Common network problems include packet loss, jitter, congestion, and delay. The impact of these problems on the video experience is described below.

Video frames are often split into small group package, when the network packet loss occurs, the receiver can’t successful group of frame, not only affects the frame data decoding, starting from the frame of the whole GOP will be unable to decode, according to the user see pictures will appear caton, until the full frame I arrived at the receiving end to recover.

Jitter is also a killer for lag. Jitter includes sending data jitter, network transmission jitter, and packet loss and recovery jitter. In the end-to-end full link, any link will introduce jitter and affect the smoothness of the picture. The Jitter Buffer at the receiving end is responsible for eliminating Jitter and providing a stable decoding frame rate, but the Jitter Buffer is at the expense of delay.
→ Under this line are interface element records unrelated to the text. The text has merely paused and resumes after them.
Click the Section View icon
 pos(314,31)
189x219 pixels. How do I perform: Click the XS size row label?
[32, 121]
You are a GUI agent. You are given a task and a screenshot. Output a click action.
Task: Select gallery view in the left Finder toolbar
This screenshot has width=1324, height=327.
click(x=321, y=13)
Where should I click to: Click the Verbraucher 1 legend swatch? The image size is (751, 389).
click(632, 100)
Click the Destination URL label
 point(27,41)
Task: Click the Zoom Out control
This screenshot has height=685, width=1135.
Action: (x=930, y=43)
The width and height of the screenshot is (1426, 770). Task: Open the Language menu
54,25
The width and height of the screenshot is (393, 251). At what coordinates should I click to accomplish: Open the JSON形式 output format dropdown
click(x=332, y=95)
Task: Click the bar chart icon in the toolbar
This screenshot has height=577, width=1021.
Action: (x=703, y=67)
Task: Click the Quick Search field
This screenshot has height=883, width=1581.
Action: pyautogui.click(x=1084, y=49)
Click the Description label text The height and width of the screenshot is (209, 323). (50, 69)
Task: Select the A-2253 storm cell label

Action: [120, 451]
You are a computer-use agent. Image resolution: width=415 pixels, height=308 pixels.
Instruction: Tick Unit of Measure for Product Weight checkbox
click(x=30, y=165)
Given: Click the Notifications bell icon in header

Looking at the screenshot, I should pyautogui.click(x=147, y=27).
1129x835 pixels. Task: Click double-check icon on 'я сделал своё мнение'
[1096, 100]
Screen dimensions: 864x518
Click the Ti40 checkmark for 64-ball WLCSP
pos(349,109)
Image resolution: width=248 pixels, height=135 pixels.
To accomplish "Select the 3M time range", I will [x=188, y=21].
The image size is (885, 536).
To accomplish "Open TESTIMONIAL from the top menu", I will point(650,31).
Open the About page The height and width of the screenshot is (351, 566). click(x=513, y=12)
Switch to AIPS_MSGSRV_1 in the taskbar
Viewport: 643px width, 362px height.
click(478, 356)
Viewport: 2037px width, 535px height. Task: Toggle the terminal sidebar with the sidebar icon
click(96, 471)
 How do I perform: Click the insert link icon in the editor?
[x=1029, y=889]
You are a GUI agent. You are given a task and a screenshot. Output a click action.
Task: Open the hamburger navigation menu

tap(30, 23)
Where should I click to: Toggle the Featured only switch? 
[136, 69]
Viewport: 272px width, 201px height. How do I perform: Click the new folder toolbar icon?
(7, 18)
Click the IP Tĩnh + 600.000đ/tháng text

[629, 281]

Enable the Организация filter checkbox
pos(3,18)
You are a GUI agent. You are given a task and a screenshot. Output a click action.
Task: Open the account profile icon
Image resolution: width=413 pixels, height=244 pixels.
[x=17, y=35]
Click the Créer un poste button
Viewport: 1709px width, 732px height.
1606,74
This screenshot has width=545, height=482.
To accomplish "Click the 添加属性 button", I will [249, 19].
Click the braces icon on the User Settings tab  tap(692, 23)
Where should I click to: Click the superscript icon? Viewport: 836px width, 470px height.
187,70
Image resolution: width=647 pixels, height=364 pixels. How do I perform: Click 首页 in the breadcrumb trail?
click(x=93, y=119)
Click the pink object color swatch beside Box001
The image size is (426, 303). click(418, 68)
When network congestion occurs, audio and video playback becomes worse. The direct impact of congestion is sudden packet loss or sudden jitter. If you do not timely predict the transmission of congestion and reduce the amount of data to be sent, the receiving end will have problems such as lag, long delay, and poor picture quality.

Packet loss, jitter, and congestion tend to be accompanied by an increase in latency. The definition of latency by ITU StandardG.114 is that when the end-to-end delay is greater than 400ms, the vast majority of interactive experiences will be unacceptable.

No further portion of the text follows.